American politician from Idaho

Marjorie 'Marge' A. Chadderdon (born December 1, 1937) was a Republican Idaho State Representative from 2004 to 2012 representing District 4 in the A seat.

== Early life ==
On December 1, 1937, Chadderdon was born in Poplar, Montana.

== Education ==
In 1957, Chadderdon earned an Associate degree in education College of Great Falls. Chadderdon attended Gonzaga University.

== Career ==
In 1957, Chadderdon was a bookkeeper of Occident Grain Elevators, until 1958.

In 1966, Chadderdon became a co-owner of Carpet Center Stores, until 1996. In 1967, Chadderdon was an office manager of Prestiges Carpets, until 1972.

In 1975. Chadderdon became a co-owner, treasurer, and secretary of C & S Textile, Incorporated until 1996.

In 1978, Chadderdon became an office manager of Carpet Center Stores, until 1993.

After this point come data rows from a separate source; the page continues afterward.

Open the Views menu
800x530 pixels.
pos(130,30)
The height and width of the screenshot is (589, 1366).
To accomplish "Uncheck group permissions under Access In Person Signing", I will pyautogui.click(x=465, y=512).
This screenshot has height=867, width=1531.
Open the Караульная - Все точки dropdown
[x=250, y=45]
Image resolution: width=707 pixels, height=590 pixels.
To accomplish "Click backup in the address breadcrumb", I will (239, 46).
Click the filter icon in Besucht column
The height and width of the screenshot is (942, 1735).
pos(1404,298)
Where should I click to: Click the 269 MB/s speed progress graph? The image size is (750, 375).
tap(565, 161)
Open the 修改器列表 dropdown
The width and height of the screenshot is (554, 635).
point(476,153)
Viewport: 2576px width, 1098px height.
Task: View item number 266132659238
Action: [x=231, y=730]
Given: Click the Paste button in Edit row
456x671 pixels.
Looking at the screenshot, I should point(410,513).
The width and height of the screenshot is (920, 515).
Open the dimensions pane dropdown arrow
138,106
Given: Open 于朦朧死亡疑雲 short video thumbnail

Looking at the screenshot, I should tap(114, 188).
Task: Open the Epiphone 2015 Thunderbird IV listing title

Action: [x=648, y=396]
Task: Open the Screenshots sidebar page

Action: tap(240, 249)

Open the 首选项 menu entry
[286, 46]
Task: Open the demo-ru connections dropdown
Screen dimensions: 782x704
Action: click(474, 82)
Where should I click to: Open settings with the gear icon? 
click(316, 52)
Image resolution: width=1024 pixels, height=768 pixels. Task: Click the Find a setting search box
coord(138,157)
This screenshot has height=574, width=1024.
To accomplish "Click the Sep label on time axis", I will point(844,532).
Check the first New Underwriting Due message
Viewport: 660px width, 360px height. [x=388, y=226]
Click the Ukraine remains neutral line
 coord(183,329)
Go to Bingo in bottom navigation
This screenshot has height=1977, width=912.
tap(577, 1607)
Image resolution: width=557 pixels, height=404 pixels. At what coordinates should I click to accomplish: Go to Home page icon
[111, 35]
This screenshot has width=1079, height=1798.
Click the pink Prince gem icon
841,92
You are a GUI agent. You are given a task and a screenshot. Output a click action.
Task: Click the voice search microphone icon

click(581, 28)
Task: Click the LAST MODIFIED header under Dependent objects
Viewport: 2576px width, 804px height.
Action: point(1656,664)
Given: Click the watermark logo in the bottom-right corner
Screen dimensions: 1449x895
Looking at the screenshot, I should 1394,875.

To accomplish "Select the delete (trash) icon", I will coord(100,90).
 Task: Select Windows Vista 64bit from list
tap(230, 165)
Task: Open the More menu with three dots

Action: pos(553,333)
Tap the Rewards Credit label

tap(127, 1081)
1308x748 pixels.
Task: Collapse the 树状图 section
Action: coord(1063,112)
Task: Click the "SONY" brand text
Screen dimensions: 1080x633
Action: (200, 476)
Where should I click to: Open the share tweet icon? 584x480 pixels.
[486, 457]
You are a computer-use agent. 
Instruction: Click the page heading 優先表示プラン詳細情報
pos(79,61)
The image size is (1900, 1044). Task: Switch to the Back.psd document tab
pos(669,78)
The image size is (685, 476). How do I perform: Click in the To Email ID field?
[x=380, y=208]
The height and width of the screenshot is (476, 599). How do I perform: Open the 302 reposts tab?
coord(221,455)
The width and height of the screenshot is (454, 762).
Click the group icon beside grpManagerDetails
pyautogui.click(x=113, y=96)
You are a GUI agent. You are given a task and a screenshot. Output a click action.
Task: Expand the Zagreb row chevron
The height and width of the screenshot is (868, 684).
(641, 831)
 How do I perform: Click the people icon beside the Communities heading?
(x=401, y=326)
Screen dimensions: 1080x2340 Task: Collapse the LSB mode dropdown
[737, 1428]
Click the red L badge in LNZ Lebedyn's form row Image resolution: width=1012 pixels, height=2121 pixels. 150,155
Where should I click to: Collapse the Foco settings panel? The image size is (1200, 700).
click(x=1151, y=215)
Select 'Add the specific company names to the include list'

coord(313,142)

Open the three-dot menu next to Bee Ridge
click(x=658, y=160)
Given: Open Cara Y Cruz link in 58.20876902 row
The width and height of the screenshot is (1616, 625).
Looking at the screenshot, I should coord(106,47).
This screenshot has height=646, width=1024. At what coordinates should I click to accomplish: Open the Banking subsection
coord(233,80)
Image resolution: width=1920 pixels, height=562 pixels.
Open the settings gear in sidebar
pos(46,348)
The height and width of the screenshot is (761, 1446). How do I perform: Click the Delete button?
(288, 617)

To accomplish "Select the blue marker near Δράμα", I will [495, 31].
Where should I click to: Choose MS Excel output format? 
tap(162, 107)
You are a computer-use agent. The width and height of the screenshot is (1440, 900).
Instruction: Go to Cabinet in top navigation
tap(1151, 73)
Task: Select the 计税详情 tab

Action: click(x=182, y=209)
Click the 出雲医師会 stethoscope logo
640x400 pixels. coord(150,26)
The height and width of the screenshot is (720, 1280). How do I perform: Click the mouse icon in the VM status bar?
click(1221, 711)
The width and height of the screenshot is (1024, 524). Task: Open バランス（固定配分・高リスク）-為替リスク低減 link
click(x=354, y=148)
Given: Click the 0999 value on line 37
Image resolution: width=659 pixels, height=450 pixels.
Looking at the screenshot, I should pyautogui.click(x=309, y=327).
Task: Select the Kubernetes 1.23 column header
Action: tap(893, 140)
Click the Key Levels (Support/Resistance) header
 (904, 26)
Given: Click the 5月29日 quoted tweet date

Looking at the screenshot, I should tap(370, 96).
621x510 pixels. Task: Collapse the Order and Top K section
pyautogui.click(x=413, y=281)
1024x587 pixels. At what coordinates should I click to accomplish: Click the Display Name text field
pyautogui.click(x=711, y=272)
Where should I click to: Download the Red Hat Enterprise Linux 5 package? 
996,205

In 1979, Chadderdon started her political career as a council member of Fernan Village, until 1983.

== Elections ==

=== 2010 ===
Chadderdon was unopposed in the Republican primary. Chadderon defeated Democratic nominee Mike Bullard with 61.9% of the vote.

=== 2008 ===
Chadderdon was unopposed in the Republican primary. Chadderdon defeated Democratic nominee Tamara Lee Poelstra with 58% of the vote in the general election.

=== 2006 ===
Chadderdon was unopposed in the Republican primary election. Chadderdon defeated Democratic nominee Bonnie Douglas with 53.51% of the vote in the general election.

=== 2004 ===
Chadderdon defeated Jim Hollingsworth with 55.87% of the votes in the Republican primary Chadderdon defeated Democratic nominee Mike Gridley with 53.7% of the vote in the general election.